PAGE EXCERPT:
::::::

Before the cloud
Now that we have defined what cloud computing is, let us look at examples of how computing was utilized in different domains such as business computing, scientific computing, and personal computing before the emergence of cloud computing.
Business computing: Business computing frequently involves the use of management-information systems that drive logistics and operations, enterprise resource planning (ERP), customer relation management (CRM), office productivity, and business intelligence (BI). Such tools enabled more streamlined processes that led to improved productivity and reduced cost across a variety of enterprises.
As an example, CRM software allows companies to collect, store, manage, and interpret a variety of data about past, current, and potential future customers. CRM software offers an integrated view (in real-time or near real-time) of all organizational interactions with customers. For a manufacturing company, CRM software could be used by a sales team to schedule meetings, tasks, and follow-ups with clients. A marketing team could target clients with campaigns based on specific patterns. Billing teams can track quotes and invoices. As such, it is a centralized repository for storing this information. To enable this functionality, a variety of hardware and software technologies are utilized by the organization and sales teams in order to collect the data which needs to be stored and analyzed using various database and analytics systems.
Scientific computing: Scientific computing uses mathematical models and analysis techniques implemented on computers to attempt to solve scientific problems. A popular example is computer simulation of physical phenomena -- for example, using climate models to predict the weather. This field has disrupted the traditional theoretical and laboratory experimental methods by enabling scientists and engineers to reconstruct known events or to predict future situations by developing programs to simulate and study different systems under different circumstances. Such simulations typically require a very large number of calculations which are often run on expensive supercomputers or distributed computing platforms.
Personal computing: In personal computing, a user runs various applications on a general-purpose personal computer (PC). Examples of such applications include word processors and other office-productivity software, communication apps such as email clients, and entertainment software such as video games and media players. A PC user typically owns, installs, and maintains the software and hardware utilized to carry out such tasks.
Addressing Scale
One of the longstanding challenges in IT is scaling compute resources to meet demand -- for example, to increase a web site's capacity to meet the needs of a growing customer base or to handle "burst" loads during peak business hours or special events that draw massive audiences.
Increasing scale in computing has been an ongoing process, whether in increasing the number of customers and events to capture, monitor and analyze in CRM, or increasing the precision of numerical simulations in scientific computing or the realism in video gaming applications. Furthermore, the need for larger scale has been driven by the increase in the adoption of technology by various domains or the expansion of businesses and markets as well as the ongoing increase in the number of users and their needs. Organizations must account for the increase in scale as they plan and budget for the deployment of their solutions.

::::::

STATED PROBLEM 1: Repeat the passage on computing before the cloud between "As an example, CRM" and "and analytics systems.", inclusive.
STATED PROBLEM 2: List every kind of tool that the passage on computing before the cloud says business computing frequently involves.
STATED PROBLEM 3: Take the passage on computing before the cloud further, writing on from its final sentence.

[Raw rows]
::::::

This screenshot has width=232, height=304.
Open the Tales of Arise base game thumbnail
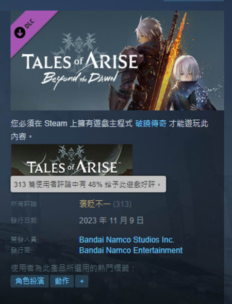[72, 160]
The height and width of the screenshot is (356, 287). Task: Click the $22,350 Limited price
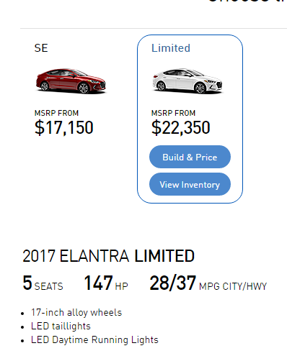(181, 128)
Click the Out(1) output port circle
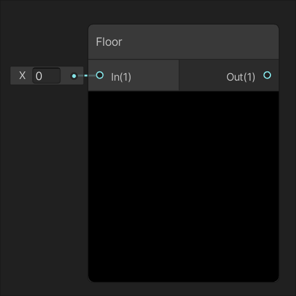Screen dimensions: 296x296 (267, 75)
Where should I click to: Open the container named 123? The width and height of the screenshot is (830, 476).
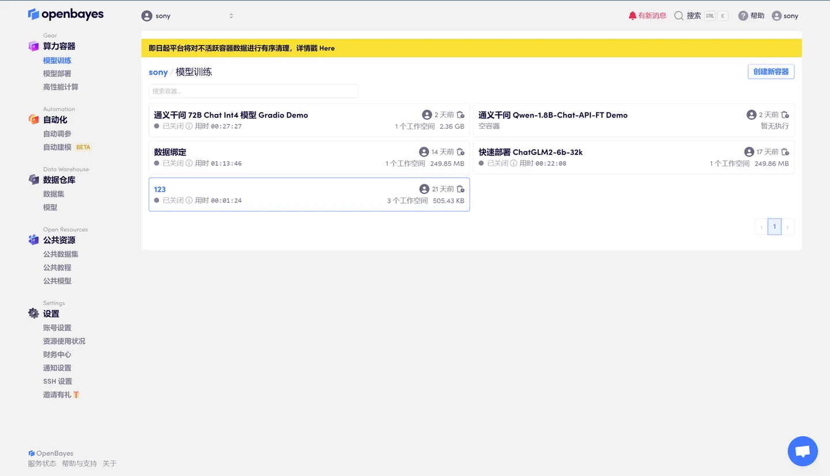160,189
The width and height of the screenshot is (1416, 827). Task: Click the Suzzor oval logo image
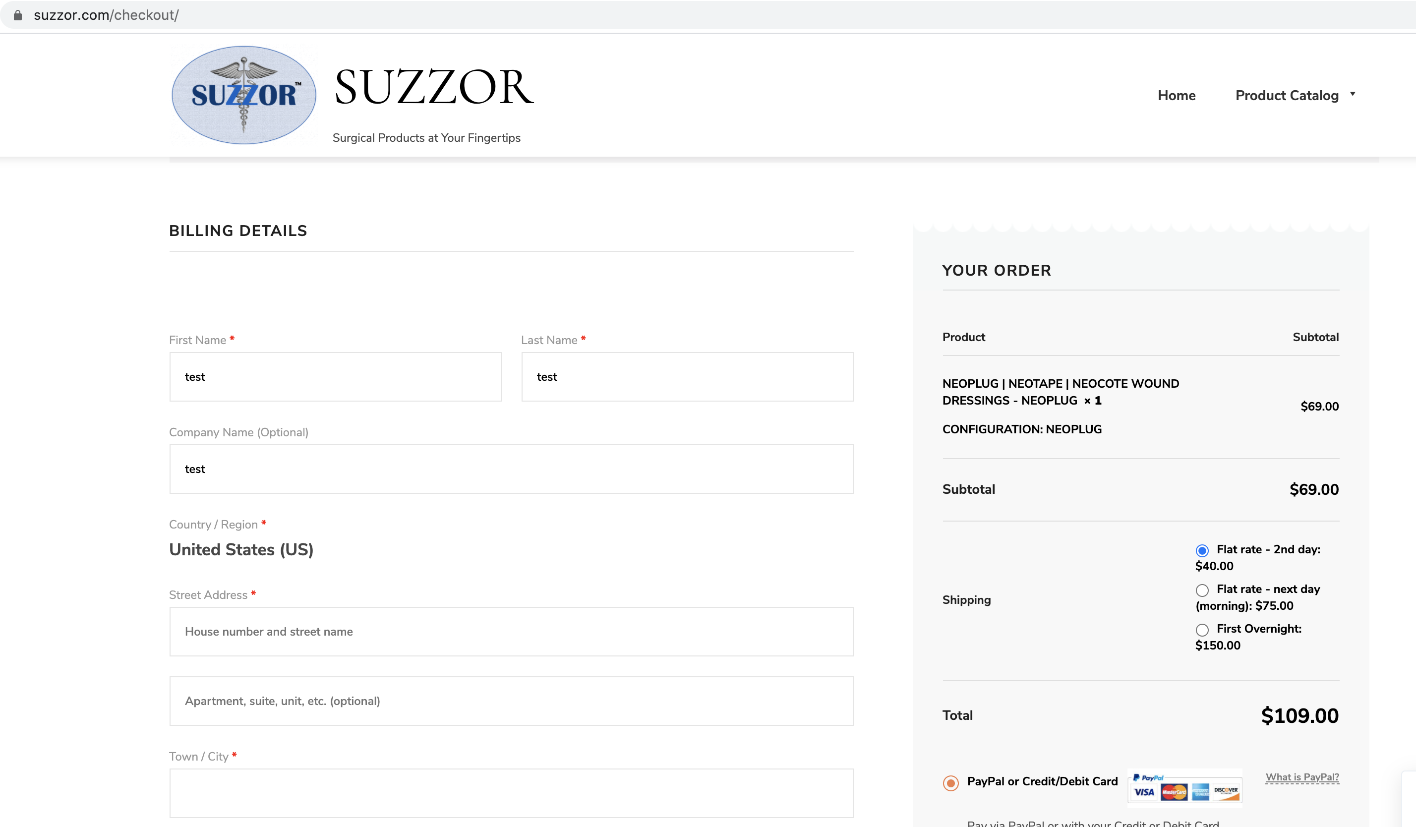click(x=243, y=95)
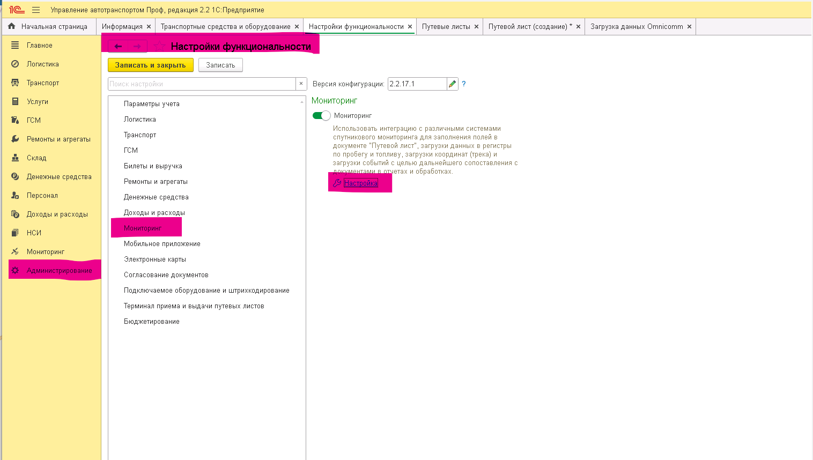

::::::

EXPECTED ANSWER 1:
As an example, CRM software allows companies to collect, store, manage, and interpret a variety of data about past, current, and potential future customers. CRM software offers an integrated view (in real-time or near real-time) of all organizational interactions with customers. For a manufacturing company, CRM software could be used by a sales team to schedule meetings, tasks, and follow-ups with clients. A marketing team could target clients with campaigns based on specific patterns. Billing teams can track quotes and invoices. As such, it is a centralized repository for storing this information. To enable this functionality, a variety of hardware and software technologies are utilized by the organization and sales teams in order to collect the data which needs to be stored and analyzed using various database and analytics systems.

EXPECTED ANSWER 2:
- Management-information systems that drive logistics and operations
- Enterprise resource planning (ERP)
- Customer relation management (CRM)
- Office productivity
- Business intelligence (BI)

EXPECTED ANSWER 3:
Organizations typically plan their IT infrastructure in a process called capacity planning. During the capacity planning process, the growth in usage of various IT services is gauged and used as a benchmark for future expansion. Organizations have to plan in advance to procure, set up, and maintain newer and better servers, storage devices, and networking equipment. Sometimes organizations are limited by software, because they may have procured a limited set of licenses and may require more to expand the infrastructure to cover a larger set of users.
The most basic form of scaling is known as vertical scaling, whereby old systems are replaced with newer, better-performing systems with faster CPUs and more memory and disk space. In many cases, vertical scaling consists of upgrading or replacing servers and adding capacity to storage arrays. This process can take months to plan and execute, and frequently requires brief periods of downtime as upgrades are rolled out.
Scaling can also be done horizontally by increasing or decreasing the number of resources dedicated to the system. An example of this is in high-performance computing, where additional servers and storage capacity can be added to existing clusters, thereby increasing the number of calculations that can be performed per second. Another example involves Web farms -- clusters of servers that host web sites and web applications -- where additional servers can be brought online to handle increased traffic. Just like vertical scaling, this process can take months to plan and execute, with downtimes also a possibility.
Since companies owned and maintained their IT equipment, as the cost of addressing scale continued to rise, companies identified other methods to reduce cost. Large companies consolidated the computing needs of different departments into a single large data center whereby they consolidated real estate, power, cooling, and networking in order to reduce cost. On the other hand, small and medium-size companies could lease real estate, network, power, cooling, and physical security by placing their IT equipment in a shared data center. This is typically referred to as a co-location service which was adopted by small to medium-sized companies who did not want to build their own data centers in-house. Co-location services continue to be adopted in various domains as a cost-effective approach to reduce operational expenses.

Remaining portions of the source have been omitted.